India imports half its crude and LNG through a waterway that is now closed. The oil basket reaction could be mixed.
The war in the Middle East has stopped being a headline risk for Indian energy investors. As of this week, it is a balance sheet event. US and Israeli strikes on Iran, followed by Iran’s closure of the Strait of Hormuz, have severed roughly 50% of India’s crude oil and LNG imports in the space of two days.
Brent has spiked above USD80 a barrel. Spot LNG prices have doubled week-on-week to USD25 per mmbtu. Diesel cracks have hit USD30-40 a barrel. Freight rates are climbing. Insurance coverage has been disrupted. The Middle East has been hit severely and companies operating here like L&T have been hit too.
The critical question for retail investors is whether the oil pack including ONGC, IOCL, BPCL, HPCL, GAIL or Petronet LNG is a moment to buy, hold, or quietly head for the exit? The answer is different for every one of these companies. Read on.
The Winners
If you own ONGC or Oil India, the war is, bluntly, good for your portfolio. These are companies that produce oil and sell it at global prices. When Brent goes up, their earnings go up in a near-linear fashion. Says Emkay Global, for every USD5 per barrel increase in Brent above USD70, ONGC and Oil India’s standalone EPS rises by 13% and 10% respectively. With Brent now above USD80, that is a meaningful earnings upgrade already baked in. Emkay has raised target prices on both — ONGC to Rs315 and Oil India to Rs550 — building in USD70 per barrel Brent for the long term. Both carry an Add rating.
The Complicated Middle
Indian Oil, BPCL and HPCL are harder to read, and that complexity is exactly what retail investors tend to underestimate in a crisis. On the surface, higher oil prices hurt refiners because their raw material — crude — gets more expensive. Diesel marketing margins have already turned sharply negative, at around minus Rs15 per litre currently, down from a healthy USD20-28 per barrel in the third quarter. That is a painful number. But says Emkay Global, OMCs are likely to see “better EBITDA quarter-on-quarter in Q4, on lag in RTP accounting, higher core GRMs, and potential inventory gains of USD5-6 per barrel” at current rates.

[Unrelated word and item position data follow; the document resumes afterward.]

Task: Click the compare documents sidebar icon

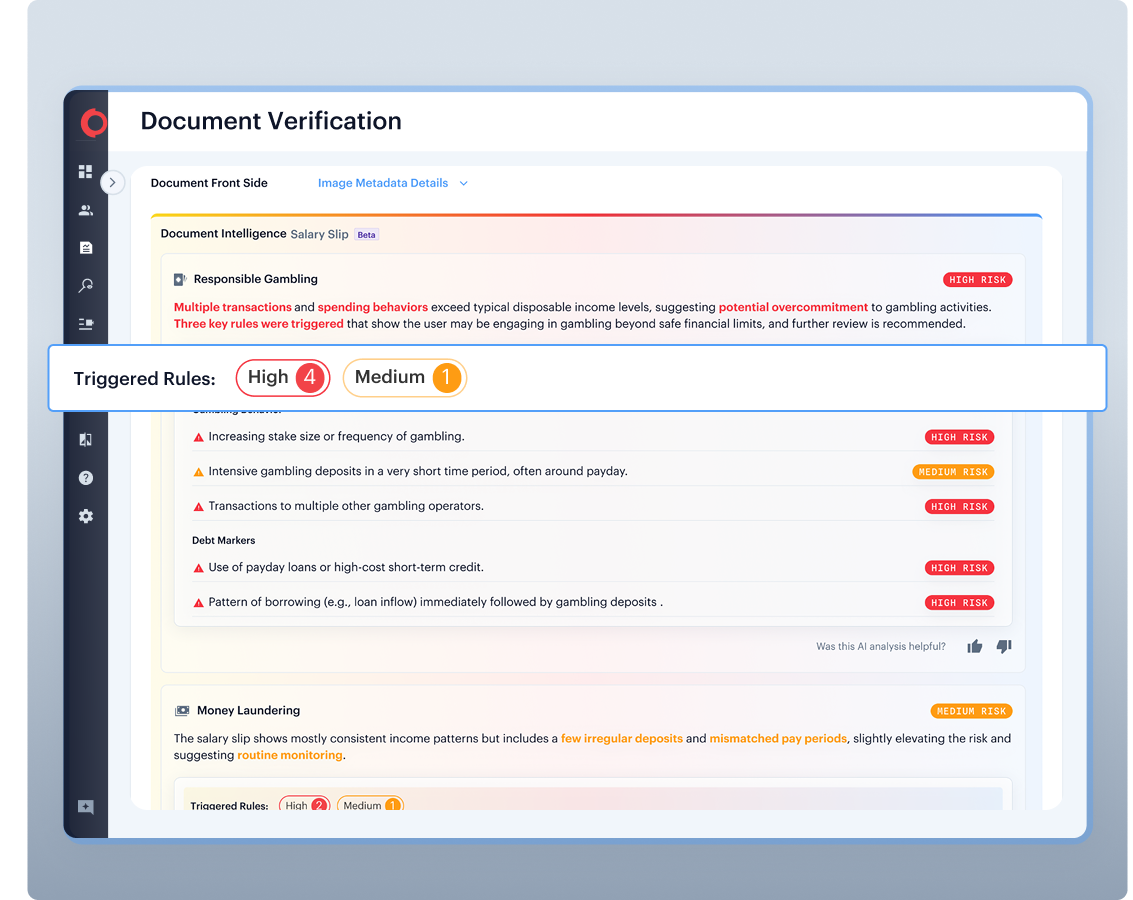Action: pos(86,440)
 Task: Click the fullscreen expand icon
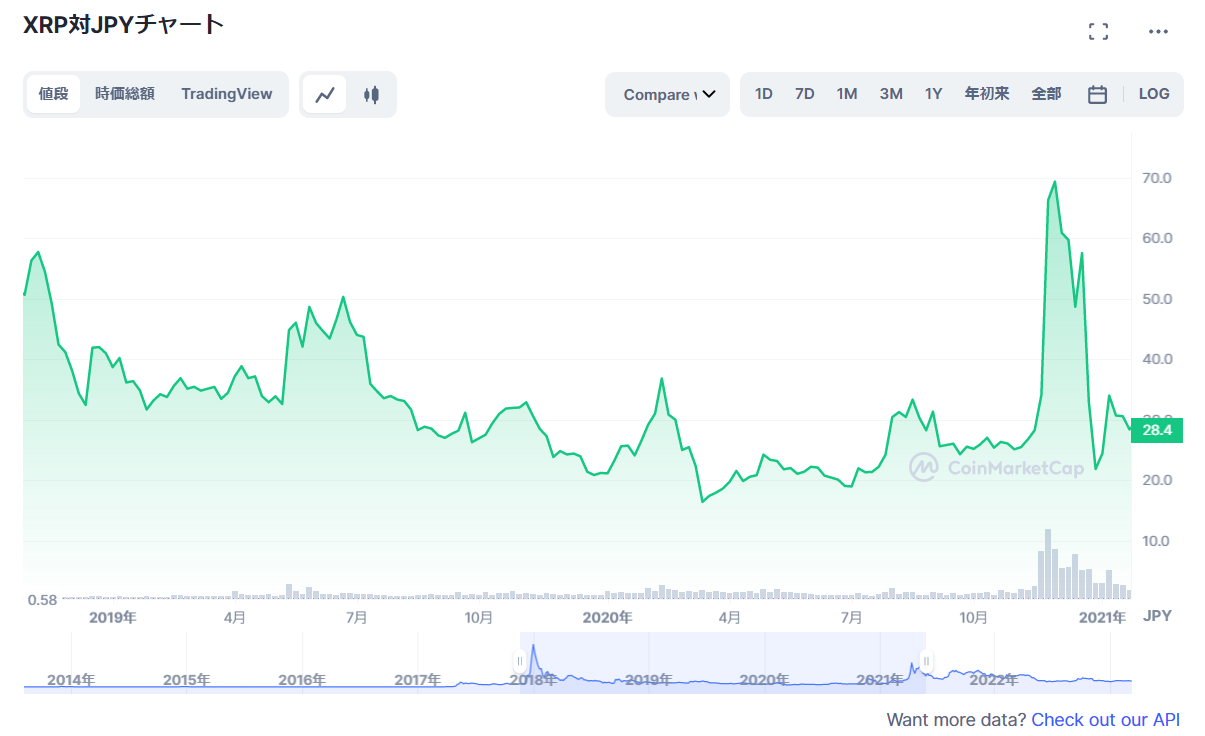click(1097, 31)
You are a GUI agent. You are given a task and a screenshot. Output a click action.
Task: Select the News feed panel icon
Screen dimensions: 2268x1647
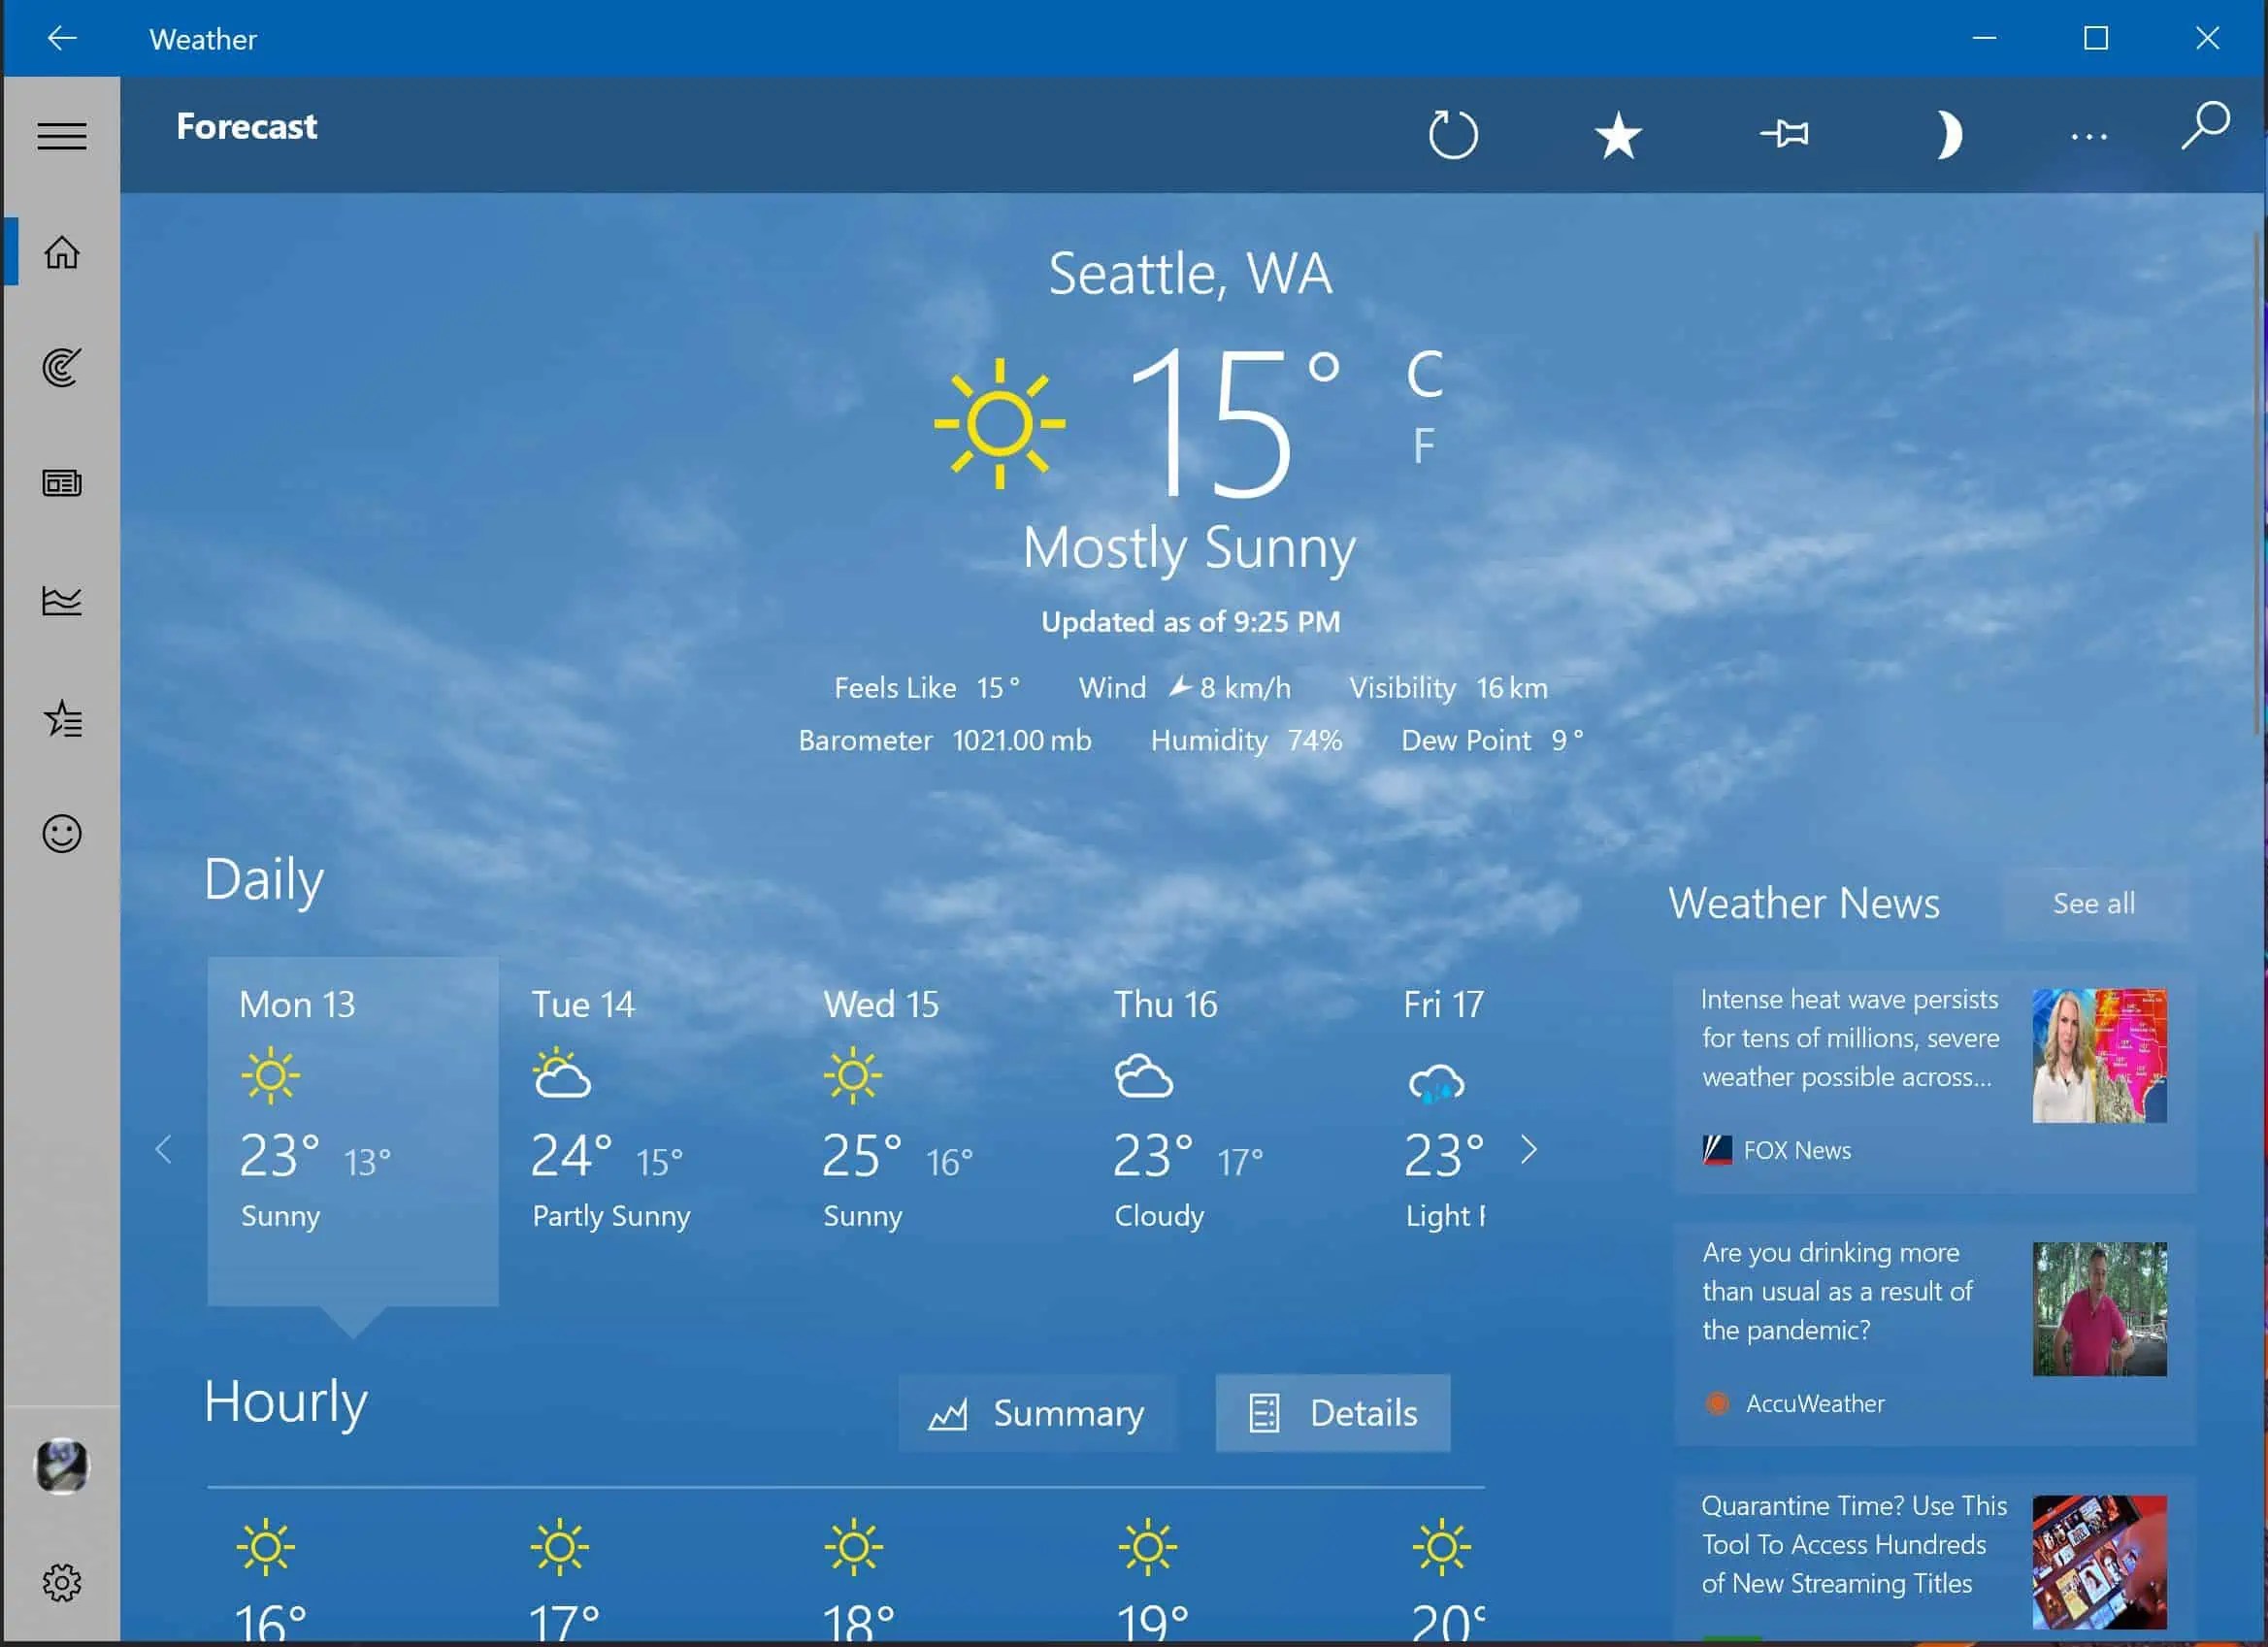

In plain English: they bought crude cheap before the war started, and that inventory is now worth significantly more. Emkay retains Buy on all three OMCs, trimming only HPCL’s target marginally to Rs520 to reflect greater marketing volatility.
The key risk is how long Hormuz stays shut — OMCs carry 30-35 days of crude stocks and 20-30 days of product inventory. Beyond that window, refining runs get cut and the inventory gains reverse into a supply crisis. Watch the timeline carefully.
The Qatar Problem
Petronet LNG is where the damage is most visible and most immediate. The Ras Laffan LNG liquefaction plant in Qatar — which supplies 7.5 mmtpa to Petronet under a long-term contract — has been shut down. Petronet has already declared force majeure.
LNG imports are down 50%. Dahej terminal utilisation could fall to 77% in the current quarter if the disruption lasts the full month. Emkay retains a Buy on Petronet with a target of Rs360, noting that the Ras Laffan plant is undamaged and can restart quickly, and that higher trading gains offer some offset. GAIL faces similar volume pressure and has already begun informing industrial customers of supply cuts.
Of course, much will depend on how fast the war gets resolved. Says Emkay Global, while “visibility on the direction of the conflict is low,” the firm believes “the criticality of Middle East energy flows to world markets would drive resolution of the crisis” — though it cautions that “a week or two may be required for complete normalisation.” That is the timeline every Indian energy investor needs to be watching right now.